__Document extract__:
I think we are all realizing that communicating clearly is a must in this virtual world. In some ways, we might have been over-communicating prior to working remotely; however, we are likely under-communicating now. We don't have the ability for spontaneous conversation in the office like before - in a hallway, at someone's desk or office, or in employee gathering areas like a lunch room. Even if we are working in an office, social distancing and wearing masks somewhat discourages direct communication. We likely find ourselves moving around when we have to versus freely like we used to do.  

What we say and how we say it matters even more now. Having a conversation with a mask on poses an additional challenge - words get muffled. It's a virtual world anyway, so most often it is easier to "talk" via email, text, or messenger. Talking via phone is becoming more rare than talking via Zoom, yet sometimes a quick phone call is all we need to obtain information and move forward.

It is critical to think through and determine the best method of communication for each circumstance. Choose the one that has the best potential to produce the outcome you are looking for. You also want to be mindful to use the type of communication that works best with the person you are communicating with. This helps to increase their level of responsiveness and when you engage with someone in their preferred method of communication (which may not always be yours), it is an opportunity to strengthen your mutual connection.   

No matter what communication method we choose, it is increasingly important to be clear, specific, and concise. Because communication is limited, our communication must be more effective. Another reason to focus on effective communication is increased workload. In many cases, there is more work to do with potentially with less instruction about how to do it. Employees hired during the pandemic need to be trained and others who aren't new to their companies have taken on additional responsibilities due to downsizing and need to communicate with new people and teams. Effective communication saves time. 

So, let's be clear. Think first before you type. Think through what message you want to communicate and how you can communicate it effectively with less words. Be clear. Be specific. Be concise. Try not to send a message that brings up questions for you to have to answer in subsequent emails. Proactively think through related questions and answer them in your initial email. Eliminating back and forth communication also increases your productivity.

__Exercise details__:
Pick up the piece on communicating clearly while working remotely after its final sentence and keep writing it. The entries that follow have no connection to the piece on remote-work communication.

__Supplied entries__:
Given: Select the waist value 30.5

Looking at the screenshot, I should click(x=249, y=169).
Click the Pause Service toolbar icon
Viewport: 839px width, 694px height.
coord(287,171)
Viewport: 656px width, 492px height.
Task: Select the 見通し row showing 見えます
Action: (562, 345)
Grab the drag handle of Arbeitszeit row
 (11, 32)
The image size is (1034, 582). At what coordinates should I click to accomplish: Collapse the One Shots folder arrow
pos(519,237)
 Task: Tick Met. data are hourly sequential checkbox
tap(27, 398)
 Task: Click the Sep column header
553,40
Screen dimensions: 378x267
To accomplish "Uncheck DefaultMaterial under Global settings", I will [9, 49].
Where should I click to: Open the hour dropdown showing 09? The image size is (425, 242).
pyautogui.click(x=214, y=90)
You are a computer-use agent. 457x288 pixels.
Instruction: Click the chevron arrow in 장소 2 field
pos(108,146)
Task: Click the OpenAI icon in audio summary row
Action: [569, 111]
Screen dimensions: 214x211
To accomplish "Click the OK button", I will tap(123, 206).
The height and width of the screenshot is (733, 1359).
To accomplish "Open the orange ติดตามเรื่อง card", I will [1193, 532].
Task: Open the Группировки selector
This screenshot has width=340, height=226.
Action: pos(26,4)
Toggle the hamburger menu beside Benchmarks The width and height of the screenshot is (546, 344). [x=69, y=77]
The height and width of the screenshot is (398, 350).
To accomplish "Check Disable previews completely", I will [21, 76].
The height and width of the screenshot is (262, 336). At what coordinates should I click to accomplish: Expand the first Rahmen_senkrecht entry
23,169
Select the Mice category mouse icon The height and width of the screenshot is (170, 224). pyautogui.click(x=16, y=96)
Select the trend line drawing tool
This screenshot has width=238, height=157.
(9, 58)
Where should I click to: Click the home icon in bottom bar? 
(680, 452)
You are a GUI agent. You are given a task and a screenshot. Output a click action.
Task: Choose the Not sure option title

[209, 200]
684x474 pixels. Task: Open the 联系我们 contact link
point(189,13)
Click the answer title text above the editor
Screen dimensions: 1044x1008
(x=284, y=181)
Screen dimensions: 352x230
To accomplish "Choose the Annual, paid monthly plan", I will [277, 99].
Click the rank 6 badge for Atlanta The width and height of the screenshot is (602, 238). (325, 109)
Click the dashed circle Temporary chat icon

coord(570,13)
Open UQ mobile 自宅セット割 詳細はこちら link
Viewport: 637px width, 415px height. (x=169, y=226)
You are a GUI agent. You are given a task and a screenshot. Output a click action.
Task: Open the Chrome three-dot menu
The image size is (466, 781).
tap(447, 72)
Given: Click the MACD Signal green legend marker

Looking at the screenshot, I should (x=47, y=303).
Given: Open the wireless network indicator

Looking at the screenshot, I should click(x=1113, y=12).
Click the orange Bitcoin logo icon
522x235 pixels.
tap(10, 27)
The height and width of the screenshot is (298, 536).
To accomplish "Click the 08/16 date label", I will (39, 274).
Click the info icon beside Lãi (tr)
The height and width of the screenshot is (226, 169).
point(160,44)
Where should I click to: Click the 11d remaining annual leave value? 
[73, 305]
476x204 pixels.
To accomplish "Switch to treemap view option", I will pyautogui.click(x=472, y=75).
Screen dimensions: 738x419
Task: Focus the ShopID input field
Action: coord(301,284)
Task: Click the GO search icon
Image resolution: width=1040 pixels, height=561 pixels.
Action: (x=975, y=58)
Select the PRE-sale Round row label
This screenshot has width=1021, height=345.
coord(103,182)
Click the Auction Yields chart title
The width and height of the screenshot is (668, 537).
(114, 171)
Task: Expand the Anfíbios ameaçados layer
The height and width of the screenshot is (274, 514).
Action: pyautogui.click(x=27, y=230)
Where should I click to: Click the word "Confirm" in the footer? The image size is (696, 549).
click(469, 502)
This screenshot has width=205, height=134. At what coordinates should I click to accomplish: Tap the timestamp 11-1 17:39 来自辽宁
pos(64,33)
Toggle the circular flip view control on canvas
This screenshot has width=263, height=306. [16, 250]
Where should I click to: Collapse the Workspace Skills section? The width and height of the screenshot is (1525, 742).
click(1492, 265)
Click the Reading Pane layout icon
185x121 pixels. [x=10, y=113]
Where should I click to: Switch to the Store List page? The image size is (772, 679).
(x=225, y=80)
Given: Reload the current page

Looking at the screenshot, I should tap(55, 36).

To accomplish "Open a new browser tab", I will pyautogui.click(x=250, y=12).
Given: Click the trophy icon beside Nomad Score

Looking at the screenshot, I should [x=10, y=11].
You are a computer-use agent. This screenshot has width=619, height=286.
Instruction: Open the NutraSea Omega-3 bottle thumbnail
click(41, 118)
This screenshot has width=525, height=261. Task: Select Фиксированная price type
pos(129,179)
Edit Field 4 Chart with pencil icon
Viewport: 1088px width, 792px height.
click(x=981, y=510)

__Result for this task__:
Most of the CEOs and executives I have worked with were not talkers. They were thinkers. Most didn't like to engage in email correspondence. They were doers. I'm a talker, yet I trained myself to communicate with less words and be as direct as possible with the action needed. One strategy I used when emailing was to put the entire message in the subject line, eliminating the need for them to "open" the email. That takes time and thinkers and doers don't want to take time or don't have the time to read through long emails. 

To communicate effectively, keep in mind that the purpose for your communication is usually to inform or request action. If a response is required, I politely placed that in the subject line with a deadline date or time, if applicable. This type of direct communication can be offensive to some; however, if you aren't professional and respectful when communicating. Use a greeting, please, thank you, and make sure the person you are communicating with knows that you are available to help answer questions and discuss concerns. In fact, I believe that we are all craving warmth in our communications right now to help us feel more connected and these small gestures will make a big difference. 

One strategy I used was to abbreviate what I could so the message would still be communicated in a way that was as brief as possible. 

Resp required today pls. Tx.

Sig on attached needed by 11/12. Tx. 

Good AM. Answer requested by COB. Tx. 

Doc attached. Approve Y or N ASAP. Tx.

FYI only. TY.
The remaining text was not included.